PC SOFT

PROFESSIONAL NEWSGROUPS
WINDEVWEBDEV and WINDEV Mobile

Home → WINDEV 2024 → Tesseract / OCRtools .net or other OCR
Tesseract / OCRtools .net or other OCR
Started by Noel Tanti, Jul., 15 2013 2:51 PM - 12 replies
Posted on July, 15 2013 - 2:51 PM
Hi ,

I am looking to integrate an OCR into my windev app and basically the options are two

tesseract for free. has anybody implemented any of these in windev?
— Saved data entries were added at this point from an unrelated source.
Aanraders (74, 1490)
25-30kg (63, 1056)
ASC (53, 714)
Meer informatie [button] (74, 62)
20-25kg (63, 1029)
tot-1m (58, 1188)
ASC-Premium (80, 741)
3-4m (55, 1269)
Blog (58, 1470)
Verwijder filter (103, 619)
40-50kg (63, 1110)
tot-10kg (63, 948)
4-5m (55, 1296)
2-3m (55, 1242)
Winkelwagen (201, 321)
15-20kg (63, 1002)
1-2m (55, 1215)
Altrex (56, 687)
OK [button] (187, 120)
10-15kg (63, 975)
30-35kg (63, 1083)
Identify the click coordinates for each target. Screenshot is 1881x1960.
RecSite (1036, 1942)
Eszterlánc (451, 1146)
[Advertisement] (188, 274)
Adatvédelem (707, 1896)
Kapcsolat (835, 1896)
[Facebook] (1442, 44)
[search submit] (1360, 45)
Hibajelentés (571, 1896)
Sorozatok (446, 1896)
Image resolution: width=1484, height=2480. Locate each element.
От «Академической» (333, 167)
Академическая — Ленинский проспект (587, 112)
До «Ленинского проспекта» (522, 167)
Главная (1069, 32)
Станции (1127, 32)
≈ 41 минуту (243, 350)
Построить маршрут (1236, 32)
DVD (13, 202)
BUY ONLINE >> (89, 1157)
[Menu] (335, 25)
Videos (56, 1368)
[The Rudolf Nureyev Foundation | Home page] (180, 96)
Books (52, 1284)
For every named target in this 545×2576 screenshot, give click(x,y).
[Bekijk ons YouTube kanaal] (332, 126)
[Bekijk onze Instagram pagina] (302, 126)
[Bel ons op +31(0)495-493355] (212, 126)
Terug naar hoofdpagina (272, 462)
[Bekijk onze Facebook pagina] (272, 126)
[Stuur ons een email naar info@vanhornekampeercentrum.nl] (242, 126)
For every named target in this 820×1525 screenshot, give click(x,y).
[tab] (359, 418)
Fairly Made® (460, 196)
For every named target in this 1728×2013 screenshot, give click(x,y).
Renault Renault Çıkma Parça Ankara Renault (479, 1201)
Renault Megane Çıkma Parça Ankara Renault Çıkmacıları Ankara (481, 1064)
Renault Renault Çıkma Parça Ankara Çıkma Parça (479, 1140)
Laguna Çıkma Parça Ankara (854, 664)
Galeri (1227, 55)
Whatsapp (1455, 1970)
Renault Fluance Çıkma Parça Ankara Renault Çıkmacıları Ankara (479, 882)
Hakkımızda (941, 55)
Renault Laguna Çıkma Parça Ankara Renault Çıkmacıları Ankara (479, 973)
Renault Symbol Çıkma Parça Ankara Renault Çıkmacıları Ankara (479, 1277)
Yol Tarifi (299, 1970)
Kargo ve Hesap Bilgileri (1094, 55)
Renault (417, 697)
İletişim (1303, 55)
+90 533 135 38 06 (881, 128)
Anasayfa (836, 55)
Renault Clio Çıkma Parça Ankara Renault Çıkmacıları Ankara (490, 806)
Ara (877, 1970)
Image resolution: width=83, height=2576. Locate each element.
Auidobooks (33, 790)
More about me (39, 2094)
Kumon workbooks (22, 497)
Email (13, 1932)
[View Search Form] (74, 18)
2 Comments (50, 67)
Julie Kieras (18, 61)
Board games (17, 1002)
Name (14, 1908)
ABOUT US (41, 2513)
ocrtools . Is it possible to integrate a .net compnent (ocrtools) to windev?

any help appreciated

Regards
Noel
Posted on July, 15 2013 - 8:24 PM
Hi. For simple jobs you can look at http://pumanet.codeplex.com/

Very free, simple to integrate with Windev.


Rubén
Posted on July, 16 2013 - 8:45 AM
I have tried Tesseract OCR but I had used the command line version as it is easier to use.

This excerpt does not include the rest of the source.